• MATERIALS PROVIDED
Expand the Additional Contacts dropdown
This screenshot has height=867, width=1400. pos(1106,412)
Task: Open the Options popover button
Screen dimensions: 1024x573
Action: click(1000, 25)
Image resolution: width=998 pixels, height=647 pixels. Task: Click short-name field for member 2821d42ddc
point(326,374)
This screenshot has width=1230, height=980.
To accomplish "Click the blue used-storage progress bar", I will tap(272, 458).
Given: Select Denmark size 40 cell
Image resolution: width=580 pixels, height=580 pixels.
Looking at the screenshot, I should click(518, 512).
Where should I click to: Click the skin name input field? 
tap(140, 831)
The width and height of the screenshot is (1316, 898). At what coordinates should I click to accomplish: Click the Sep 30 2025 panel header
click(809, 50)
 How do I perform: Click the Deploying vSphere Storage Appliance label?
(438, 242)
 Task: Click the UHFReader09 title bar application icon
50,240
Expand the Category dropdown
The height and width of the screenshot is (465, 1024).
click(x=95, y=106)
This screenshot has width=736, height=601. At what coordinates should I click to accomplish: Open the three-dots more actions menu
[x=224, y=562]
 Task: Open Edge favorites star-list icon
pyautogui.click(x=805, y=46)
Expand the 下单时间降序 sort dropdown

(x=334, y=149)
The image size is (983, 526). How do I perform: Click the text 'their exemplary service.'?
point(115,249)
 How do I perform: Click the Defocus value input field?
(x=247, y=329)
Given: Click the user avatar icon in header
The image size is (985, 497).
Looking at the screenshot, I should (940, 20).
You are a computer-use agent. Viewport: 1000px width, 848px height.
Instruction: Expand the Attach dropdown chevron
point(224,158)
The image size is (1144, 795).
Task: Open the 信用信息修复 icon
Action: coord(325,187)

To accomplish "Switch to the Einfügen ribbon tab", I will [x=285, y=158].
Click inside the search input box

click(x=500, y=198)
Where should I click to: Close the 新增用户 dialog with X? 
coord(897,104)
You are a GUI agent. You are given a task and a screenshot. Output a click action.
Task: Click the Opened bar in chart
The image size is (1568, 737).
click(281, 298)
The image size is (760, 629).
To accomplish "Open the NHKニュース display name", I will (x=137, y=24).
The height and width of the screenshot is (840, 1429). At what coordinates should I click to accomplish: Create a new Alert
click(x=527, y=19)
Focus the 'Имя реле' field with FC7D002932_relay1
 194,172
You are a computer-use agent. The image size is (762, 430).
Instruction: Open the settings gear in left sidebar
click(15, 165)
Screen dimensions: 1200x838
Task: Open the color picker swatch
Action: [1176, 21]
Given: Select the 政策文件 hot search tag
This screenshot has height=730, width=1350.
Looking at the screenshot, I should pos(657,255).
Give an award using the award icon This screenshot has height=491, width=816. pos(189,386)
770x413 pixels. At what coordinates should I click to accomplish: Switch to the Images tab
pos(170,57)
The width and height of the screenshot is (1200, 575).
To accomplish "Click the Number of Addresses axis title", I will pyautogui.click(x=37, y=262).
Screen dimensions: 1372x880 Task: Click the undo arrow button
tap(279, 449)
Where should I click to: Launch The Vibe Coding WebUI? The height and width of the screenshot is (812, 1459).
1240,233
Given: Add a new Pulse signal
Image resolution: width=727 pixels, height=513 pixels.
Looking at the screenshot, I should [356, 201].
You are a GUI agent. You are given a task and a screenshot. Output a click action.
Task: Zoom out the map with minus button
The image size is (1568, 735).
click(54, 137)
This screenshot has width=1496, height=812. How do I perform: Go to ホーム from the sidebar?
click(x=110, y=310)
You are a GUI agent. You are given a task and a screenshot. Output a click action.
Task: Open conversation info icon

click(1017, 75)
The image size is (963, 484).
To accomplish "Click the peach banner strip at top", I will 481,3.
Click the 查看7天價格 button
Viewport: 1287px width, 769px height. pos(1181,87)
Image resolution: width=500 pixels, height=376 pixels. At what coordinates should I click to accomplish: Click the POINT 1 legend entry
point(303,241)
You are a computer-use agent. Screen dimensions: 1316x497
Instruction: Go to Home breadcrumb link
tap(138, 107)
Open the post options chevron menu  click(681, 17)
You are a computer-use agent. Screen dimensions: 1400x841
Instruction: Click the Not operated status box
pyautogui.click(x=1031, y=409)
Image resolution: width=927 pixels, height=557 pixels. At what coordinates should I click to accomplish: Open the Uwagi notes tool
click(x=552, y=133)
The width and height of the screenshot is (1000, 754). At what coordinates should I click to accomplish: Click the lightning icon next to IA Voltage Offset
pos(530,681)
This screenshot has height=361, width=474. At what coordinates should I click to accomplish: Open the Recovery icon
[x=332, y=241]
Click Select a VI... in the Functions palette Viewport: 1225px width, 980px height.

• TASK DESCRIPTION
Reproduce the lines verbatim, starting at the line containing "This screenshot has width=736, height=601." and ending at the line containing "(x=334, y=149)", both included.

• FINISHED ANSWER
This screenshot has width=736, height=601. At what coordinates should I click to accomplish: Open the three-dots more actions menu
[x=224, y=562]
 Task: Open Edge favorites star-list icon
pyautogui.click(x=805, y=46)
Expand the 下单时间降序 sort dropdown

(x=334, y=149)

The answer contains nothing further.